Exercise objective:
Translate this sentence from the hiking journal below into Spanish: "The day starts on the quiet West Rim, cool and breezy."

The Grand Canyon is the bottom step. The Grand Staircase.
|
|
|
 
Day 5: The End of Nature?! to Watchman CG. 5.0 miles; ERM = 10.3; camp in a throng of overpopulation.
  Certainly, I am looking at the end of nature (book by Bill McKibben) with
the hoard of unsupervised children from neighboring camps, each mother has 4+ under the age of 8 years.
They're running, tearing out grass, assaulting lizards, hanging from trees and breaking their branches,
and generally hastening mutilation of this park. Republican parents, they'll be no funding for the park
service. With the excessive tax exemptions and tithing to the a, or a the, church, they also rape the
education fund and add to all government deficits, adding exponentially to resource abuse, budget deficit,
education and infrastructure needs, accelerating climate change, all while paying far less than their fair
share. Deplorable. Tents large enough to house nurseries and bounce houses, it's a scene of anti-nature.
The ninth ward of the lard has arrived. Argh.
  The day starts on the quiet West Rim, cool and breezy. Wool hat and down
coat soon give way to shorts. Clouds hustle across the sky - providing an excellent backdrop for panoramas
and other photos. The CCC have etched the trail into the near vertical Navajo SS, providing egress from the
glorious West Rim. Stained to rust by remnants of Temple Butte Formation, there're glorious photos and views
to be had. However, approaching Scout Lookout, the throng throbs unhealthy and thick, like a viscous goo
slopped upon this Eaarth (again, Bill McKibben book title).
  We lilt down Walter's Wiggles and through Refrigerator Canyon and on down
to the Grotto, catching the bus to the visitor center and camp.
  Sadly, Keith must leave unexpectedly and Dave goes to a Zen retreat tomorrow
- so Zig and I will continue the through-hike. We enjoy a delectable Stromboli at the pizza noodle. Yum.

Entries for locating words and elements:
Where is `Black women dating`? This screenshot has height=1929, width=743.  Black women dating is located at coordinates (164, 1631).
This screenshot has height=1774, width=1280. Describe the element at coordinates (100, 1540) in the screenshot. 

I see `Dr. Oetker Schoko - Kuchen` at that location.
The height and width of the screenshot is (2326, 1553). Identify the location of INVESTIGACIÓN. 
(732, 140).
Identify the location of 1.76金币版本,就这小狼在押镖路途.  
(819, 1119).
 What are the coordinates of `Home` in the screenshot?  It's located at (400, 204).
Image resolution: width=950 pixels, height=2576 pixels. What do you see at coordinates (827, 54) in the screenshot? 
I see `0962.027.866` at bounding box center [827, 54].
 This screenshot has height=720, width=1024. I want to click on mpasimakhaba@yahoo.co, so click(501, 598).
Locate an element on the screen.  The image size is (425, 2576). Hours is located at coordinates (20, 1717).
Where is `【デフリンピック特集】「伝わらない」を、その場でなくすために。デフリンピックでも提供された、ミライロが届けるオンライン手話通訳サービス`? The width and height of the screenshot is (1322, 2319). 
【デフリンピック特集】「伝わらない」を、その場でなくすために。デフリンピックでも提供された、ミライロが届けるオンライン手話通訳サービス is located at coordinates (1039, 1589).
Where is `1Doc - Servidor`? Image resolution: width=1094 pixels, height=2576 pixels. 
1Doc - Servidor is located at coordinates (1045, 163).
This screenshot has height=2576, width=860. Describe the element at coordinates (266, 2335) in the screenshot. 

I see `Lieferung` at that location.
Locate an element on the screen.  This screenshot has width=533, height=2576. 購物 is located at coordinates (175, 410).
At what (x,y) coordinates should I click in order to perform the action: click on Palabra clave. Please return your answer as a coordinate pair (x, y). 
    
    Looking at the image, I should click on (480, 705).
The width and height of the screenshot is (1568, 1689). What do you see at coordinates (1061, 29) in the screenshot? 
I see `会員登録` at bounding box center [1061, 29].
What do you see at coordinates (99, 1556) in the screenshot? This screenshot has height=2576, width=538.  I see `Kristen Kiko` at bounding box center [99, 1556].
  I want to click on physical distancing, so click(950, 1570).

Result:
El día comienza en el tranquilo West Rim, fresco y con brisa.